Task brief
Exactly the lines below from the one with "Given: Open commenter" up to and including the one with "This screenshot has height=875, width=1372." make up the answer, with nothing else added.

Data for review
# # #
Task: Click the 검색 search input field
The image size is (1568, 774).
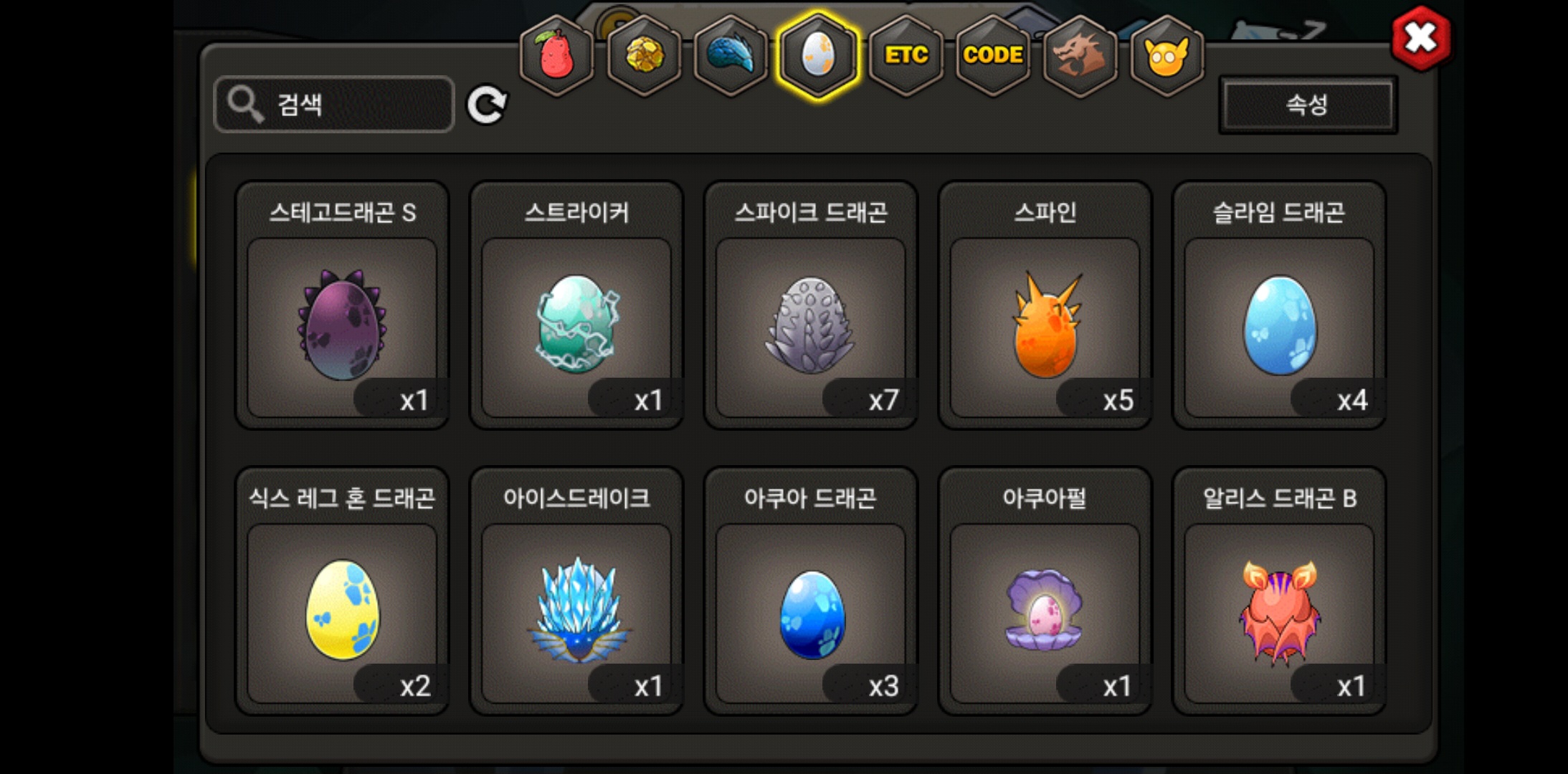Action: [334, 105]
# # #
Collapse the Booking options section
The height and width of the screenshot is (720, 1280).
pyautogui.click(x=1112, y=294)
# # #
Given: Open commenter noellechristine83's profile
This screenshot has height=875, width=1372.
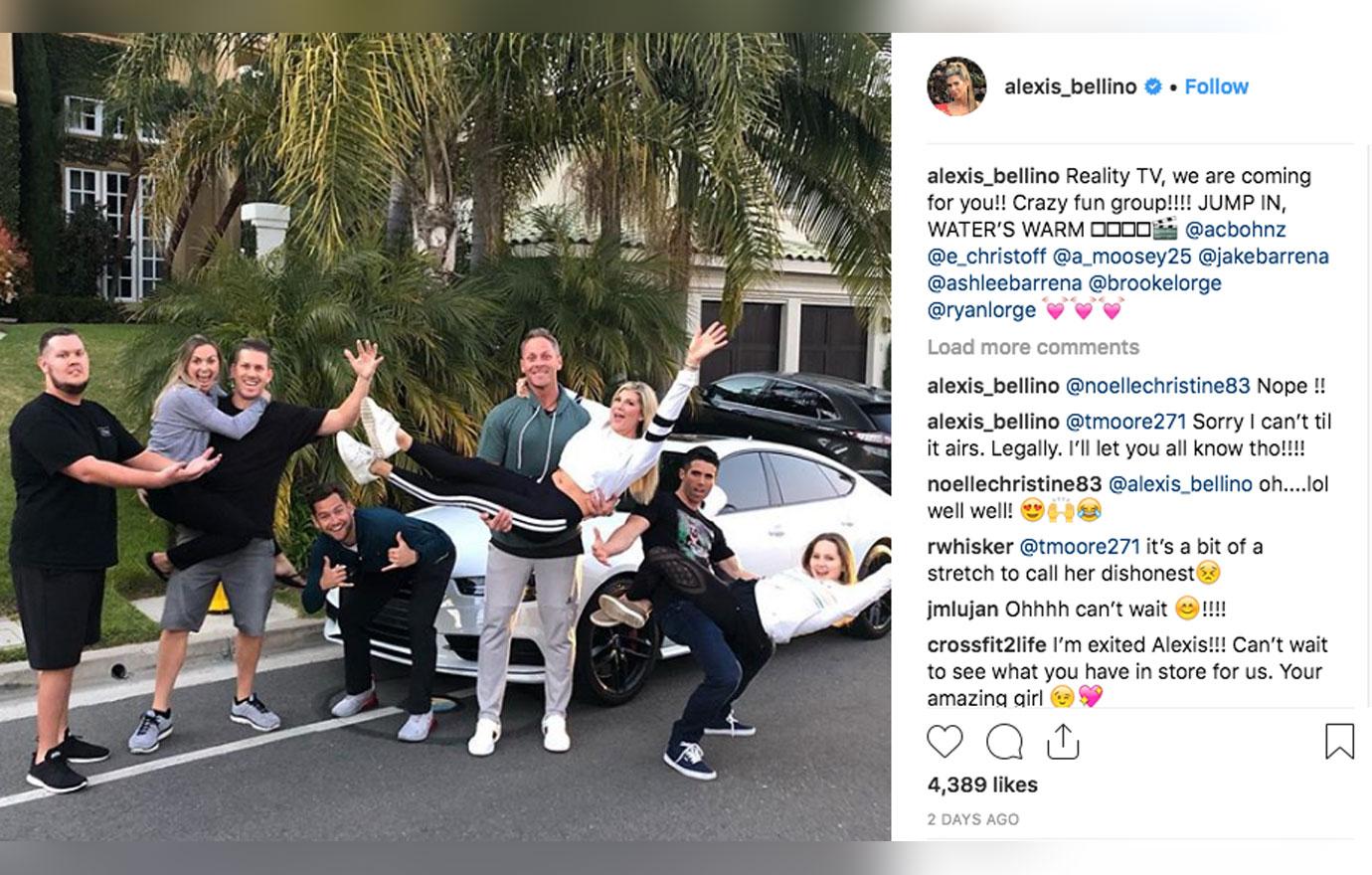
# # #
Reply to the exercise
Given: Open commenter noellechristine83's profile
This screenshot has height=875, width=1372.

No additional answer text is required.